Weingut Martin Netzl: Lagen-Liebe in Mundart
Mit zwölf Hektar Rebfläche gehört das Weingut Martin Netzl eher zu den kleineren Betrieben in Göttlesbrunn. Und damit auch in der Weinregion Carnuntum. Trotzdem sorgen die Weine seit längerer Zeit aufgrund ihres Charakters für ein gewisses Aufsehen. Ein wesentlicher Faktor dafür sind die unterschiedlichen Lagen.
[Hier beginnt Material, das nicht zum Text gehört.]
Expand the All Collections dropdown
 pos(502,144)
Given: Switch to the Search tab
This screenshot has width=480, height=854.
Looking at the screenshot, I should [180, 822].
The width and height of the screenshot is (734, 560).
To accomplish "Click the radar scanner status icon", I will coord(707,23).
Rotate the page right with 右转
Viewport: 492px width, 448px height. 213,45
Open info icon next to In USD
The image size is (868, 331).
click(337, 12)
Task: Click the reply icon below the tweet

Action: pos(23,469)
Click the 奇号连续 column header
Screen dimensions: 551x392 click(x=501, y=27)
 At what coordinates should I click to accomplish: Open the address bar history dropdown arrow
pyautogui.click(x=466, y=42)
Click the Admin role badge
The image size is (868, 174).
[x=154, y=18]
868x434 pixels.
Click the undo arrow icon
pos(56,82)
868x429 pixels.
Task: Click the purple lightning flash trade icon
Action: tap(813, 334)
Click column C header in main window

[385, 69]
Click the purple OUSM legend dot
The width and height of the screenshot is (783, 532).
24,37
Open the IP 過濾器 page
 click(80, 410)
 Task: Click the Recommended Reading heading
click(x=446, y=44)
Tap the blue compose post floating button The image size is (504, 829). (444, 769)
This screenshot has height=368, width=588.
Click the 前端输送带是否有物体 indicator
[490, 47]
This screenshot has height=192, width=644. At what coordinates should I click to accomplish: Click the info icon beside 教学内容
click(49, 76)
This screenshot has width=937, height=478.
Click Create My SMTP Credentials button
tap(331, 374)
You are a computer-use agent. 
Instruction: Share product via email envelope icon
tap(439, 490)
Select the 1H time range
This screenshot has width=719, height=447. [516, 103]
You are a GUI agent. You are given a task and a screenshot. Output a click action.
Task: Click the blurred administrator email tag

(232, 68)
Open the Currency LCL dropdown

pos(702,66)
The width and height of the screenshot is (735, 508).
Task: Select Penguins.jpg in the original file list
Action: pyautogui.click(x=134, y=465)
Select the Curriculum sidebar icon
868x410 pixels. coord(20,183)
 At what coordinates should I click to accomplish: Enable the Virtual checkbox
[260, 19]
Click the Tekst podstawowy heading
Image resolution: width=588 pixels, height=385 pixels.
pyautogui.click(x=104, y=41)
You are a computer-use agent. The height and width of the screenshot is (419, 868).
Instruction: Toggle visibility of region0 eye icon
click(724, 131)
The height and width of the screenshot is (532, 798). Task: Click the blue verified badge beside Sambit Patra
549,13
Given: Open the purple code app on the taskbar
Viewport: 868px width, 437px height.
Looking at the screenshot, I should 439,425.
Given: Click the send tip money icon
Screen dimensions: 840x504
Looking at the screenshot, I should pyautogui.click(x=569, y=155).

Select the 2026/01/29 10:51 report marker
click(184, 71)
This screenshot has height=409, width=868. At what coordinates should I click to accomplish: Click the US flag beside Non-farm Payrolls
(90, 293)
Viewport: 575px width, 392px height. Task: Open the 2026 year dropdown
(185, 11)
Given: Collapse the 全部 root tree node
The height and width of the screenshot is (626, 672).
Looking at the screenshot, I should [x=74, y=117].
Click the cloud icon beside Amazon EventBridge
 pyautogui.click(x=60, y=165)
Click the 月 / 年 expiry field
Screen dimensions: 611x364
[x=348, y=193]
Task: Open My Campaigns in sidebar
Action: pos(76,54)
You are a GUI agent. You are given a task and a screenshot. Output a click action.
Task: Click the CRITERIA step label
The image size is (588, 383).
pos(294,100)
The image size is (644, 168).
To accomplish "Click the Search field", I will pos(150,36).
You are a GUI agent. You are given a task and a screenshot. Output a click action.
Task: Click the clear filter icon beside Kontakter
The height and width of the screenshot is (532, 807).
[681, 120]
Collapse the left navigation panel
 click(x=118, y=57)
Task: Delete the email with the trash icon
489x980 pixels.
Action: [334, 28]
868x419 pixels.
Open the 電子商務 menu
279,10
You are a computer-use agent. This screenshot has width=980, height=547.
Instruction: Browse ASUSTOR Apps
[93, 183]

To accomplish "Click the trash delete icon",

Schon klar, Wendungen wie “den Charakter einer Lage herausarbeiten” sind meist ebenso abgedroschen wie “der Wein entsteht im Weingarten und nicht im Keller”. Das hört man inzwischen von fast jedem Winzer. Denn genau das ist ja schließlich der Trend. Vor allem im österreichischen Weinbau. Carnuntum bildet da keine Ausnahme. Wenn es um das Weingut Martin Netzl geht, gibt es da allerdings einen kleinen, aber entscheidenden Unterschied. Denn auf Martin Netzl (nicht verwandt mit den Winzern Franz und Christine Netzl) traf das schon zu, lange bevor die Charakterisierung der einzelnen Lagen derart in aller Munde – und in aller Winzerhände war.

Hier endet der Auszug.